Wednesday, March 28, 2007

Sleep happens ... eventually

No subject is more controversial in mommy world than how you get your child to go to sleep, I'm finding. There are the cry-it-out, bedtime routine nazi sleep trainers, and then there's ... uh, well, I don't know. This method is so ingrained in mommy world that no one will openly admit to doing anything else.

Whether you're baby is sleeping through the night is almost a measure of your parenting skills. Years ago, someone told me to put away the measuring stick. When I try to achieve "the norm," it causes stress. Achieving some arbitrary number of consecutive sleep hours for our son seems ridiculous to me. I took stock ... my son is getting enough sleep, I'm getting enough sleep and enough done around the house and my husband doesn't mind that Danny hangs out with us late into the evening. Of course, as he gets older, all of this is subject to change.

But if mommy world knew how sleep happened in my house these days, they'd be horrified.

Tonight, I put Danny in bed around 8 p.m. after his bath and massage. I went down to get dinner on the table. Halfway through our meal, he started shrieking. Jim went up to get him after a few minutes. He stopped crying immediately and was pleasant the rest of the evening. We put him on his play mat in the darkened family room. He just hung out, talking and playing. He started getting a little fussy around 10 p.m.

The "experts" suggest soft, soothing music or relaxing sounds for baby's sleep routine. Our son settles himself down and drifts off to sleep when we put on the Electronica music channel. Right now, he's asleep on his play mat with two fingers in his mouth and the Electronica channel blaring. I'm actually starting to like the music.

I can probably get him up into his crib in the next half hour. He'll sleep until about 12:30 or 1:00, which is when I get home from work and when I go to sleep when I'm not working. He nurses around 1:00 a.m., 4:30 a.m. and 8:30 a.m. At 4:30 a.m., I get him from his crib and put him in bed with us just before Jim gets up to go to work. This allows Jim and I to sleep without baby, me to get enough sleep and Danny to get what he needs at night.

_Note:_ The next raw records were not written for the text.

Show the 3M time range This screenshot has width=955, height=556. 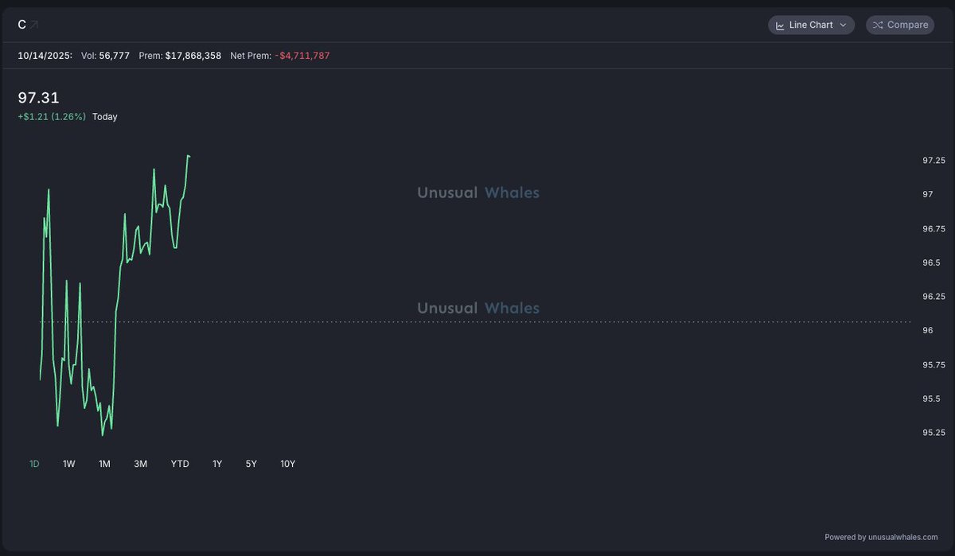[x=141, y=464]
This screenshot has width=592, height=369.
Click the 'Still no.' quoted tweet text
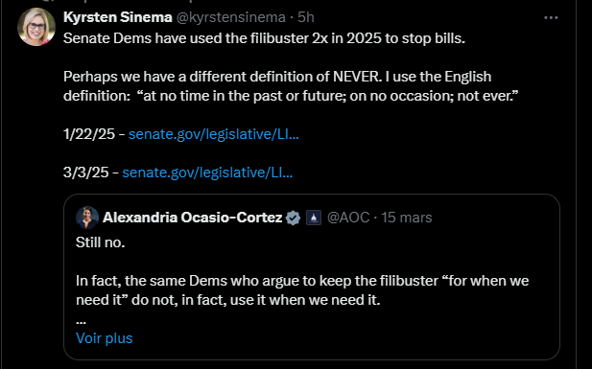tap(101, 242)

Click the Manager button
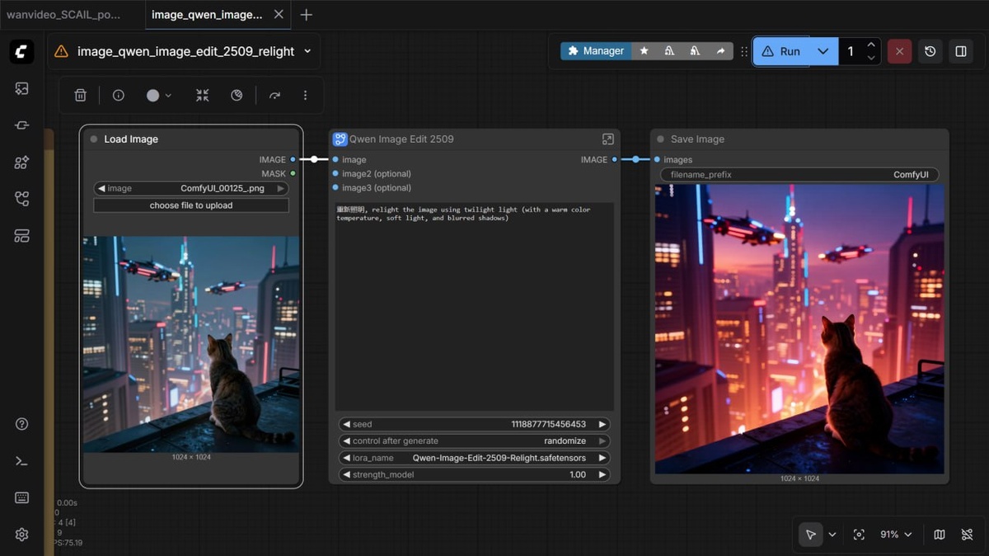click(596, 51)
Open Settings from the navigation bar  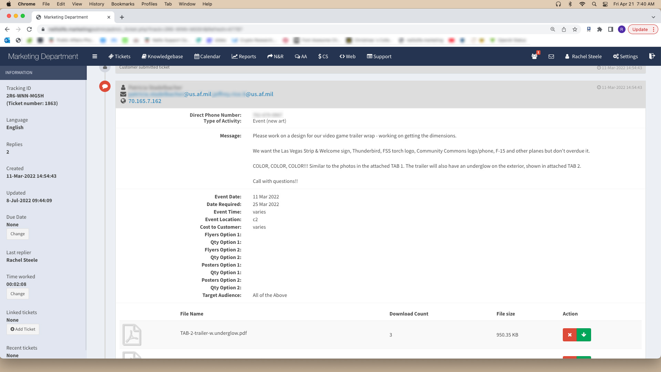click(625, 56)
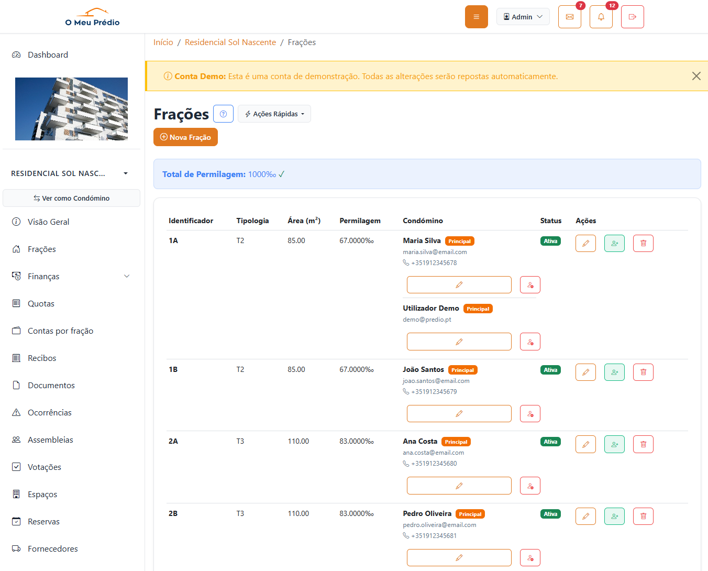
Task: Click the Nova Fração button
Action: (185, 137)
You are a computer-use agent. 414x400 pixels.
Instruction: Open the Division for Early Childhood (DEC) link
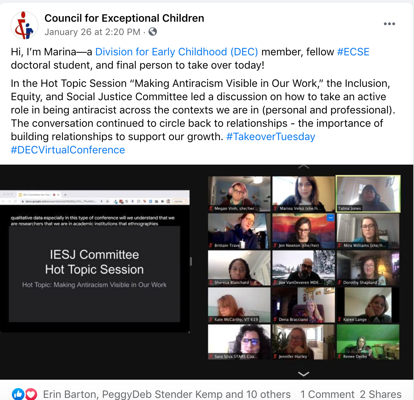pyautogui.click(x=177, y=52)
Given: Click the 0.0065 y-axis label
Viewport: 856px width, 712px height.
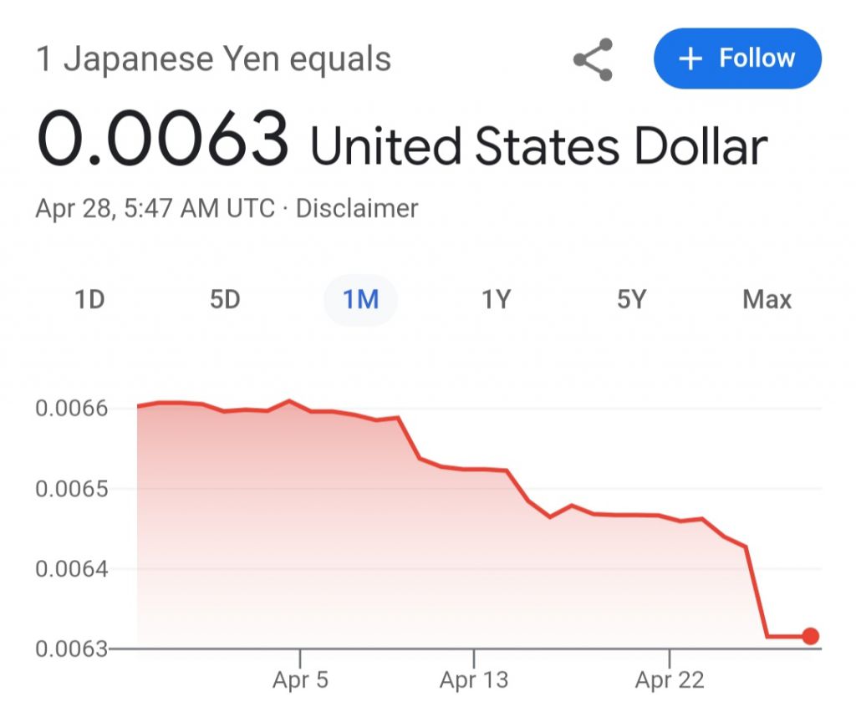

Danny's already mastered the art of falling asleep without having to be rocked or nursed to sleep. If he can put himself to sleep when he's tired, he'll have good sleep habits for the rest of his life. The most important lesson for him to learn is to trust and respond appropriately to the signals his body is giving him -- sleep when you're tired, eat when you're hungry, seek companionsip when you're lonely being the most basic and probably the most crucial for health and happiness.